「ビットコインのマイニング企業に投資しておけば、価格が上がったときに恩恵を受けられるのかと思ってた…」

「でも最近、そのマイニング企業がAI事業に乗り換えてるってニュースを見て、正直よく分からなくなったよ」
結論から言うと、上場しているビットコイン採掘(マイニング)企業の多くが、2026年に入って保有ビットコインを大幅に売却しながら、AI・データセンター事業へ経営資源を振り向ける動きを強めています。2026年8月13日時点の報道では、上場マイニング企業の保有BTCは年初の約12万7,000BTCから約9万9,000BTCへと減少し、ビットコインのネットワーク全体のハッシュレート(採掘に使われる計算能力の総量)も年初来の高値から最大で1割超下落したと伝えられています。この記事では、こうした動きの事実関係を整理したうえで、個別企業や個別銘柄の話にとどまらず、「話題になっている業界の変化」とどう距離を取って付き合うかという視点で考えていきます。

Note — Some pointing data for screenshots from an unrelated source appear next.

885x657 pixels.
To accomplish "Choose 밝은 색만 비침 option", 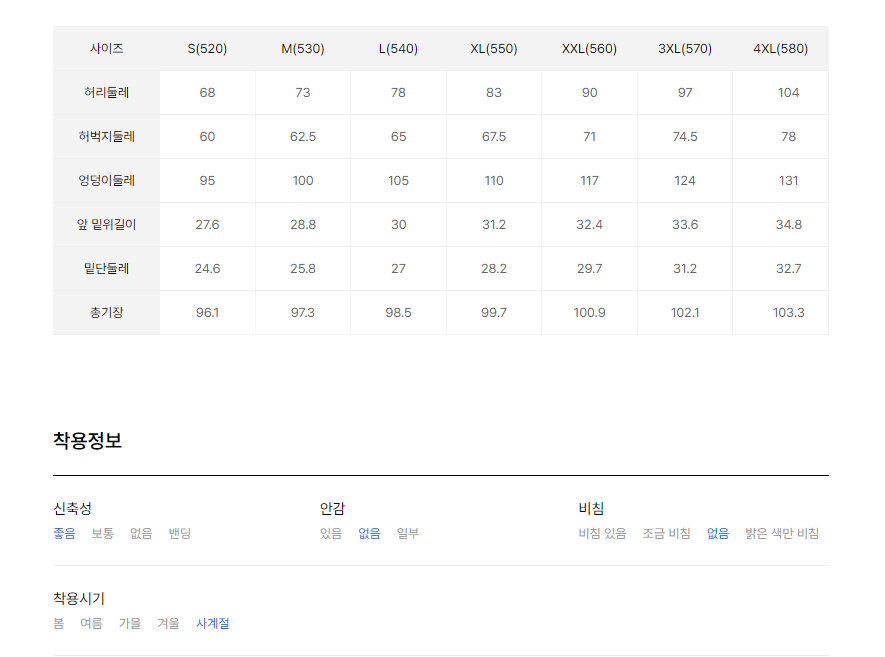I will pyautogui.click(x=782, y=533).
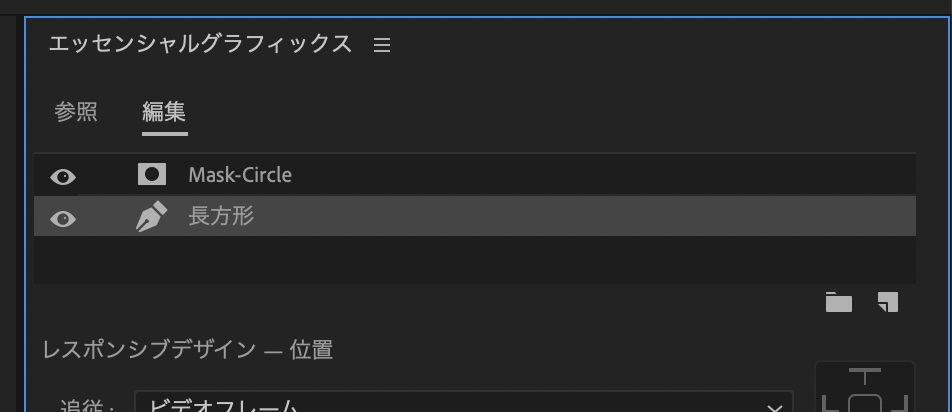This screenshot has width=952, height=412.
Task: Toggle visibility of the 長方形 layer
Action: pos(63,219)
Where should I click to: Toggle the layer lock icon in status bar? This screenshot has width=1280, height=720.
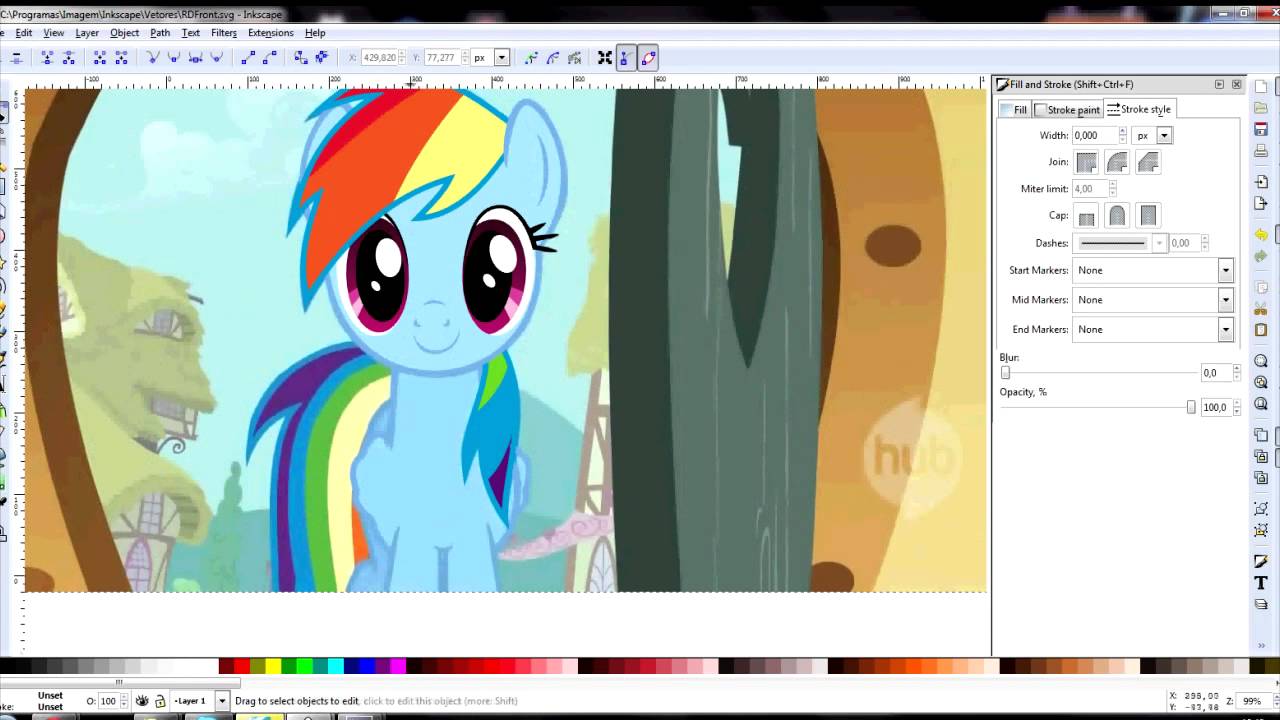click(x=160, y=701)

※ 本記事は情報提供を目的としたものであり、特定の企業・銘柄・暗号資産の購入や売却を推奨するものではありません。ビットコインをはじめとする暗号資産、および暗号資産関連企業の株式は価格変動が非常に大きく、詐欺やハッキング、投資先企業の事業転換の失敗などによって資産を失うリスクもあります。投資判断は必ずご自身の責任で、余剰資金の範囲で行ってください。
ニュースの要点整理 マイニング企業で何が起きているのか
まず、報じられている事実関係を整理します。
📰 出典:NADA NEWS「上場ビットコインマイニング企業、2万8000BTC売却──AIシフトで安全性に懸念【価格分析】」(Yahoo!ニュース)
2026年8月13日ごろに報じられた内容によると、上場しているビットコインマイニング企業は2026年に入ってから合計で約2万8,000BTC(当時のレートで約18億ドル相当)を売却し、保有量は年初の約12万7,000BTCから約9万9,000BTCまで減少しました。あわせて、上場マイナー各社が公表しているAI・HPC(高性能コンピューティング)関連の契約は累計700億ドルを超える規模になっているとされ、「同じ電力量で比較するとAI向け計算の方がビットコイン採掘よりもおよそ10倍の収益を生み出しうる」という業界の見立てが、事業転換の背景にあると説明されています。
📰 出典:Bitcoin News「マイナーがAIに注力する中、ビットコインのハッシュレートは過去最高値から17%低下しました」
上場マイナーが新規の採掘能力拡大よりもAIデータセンターへの投資を優先する動きが広がった結果、ビットコインネットワーク全体のハッシュレートは過去最高値から最大で17%程度下回る水準まで低下したと報じられています。ハッシュレートの低下は、ネットワークを維持する採掘者の計算能力が相対的に減っていることを意味しますが、報道の中では「ビットコインには採掘の難易度を自動的に調整する仕組みがあり、ハッシュレートが下がれば難易度も下がって残った採掘者の採算が改善する」という専門家の見方もあわせて紹介されています。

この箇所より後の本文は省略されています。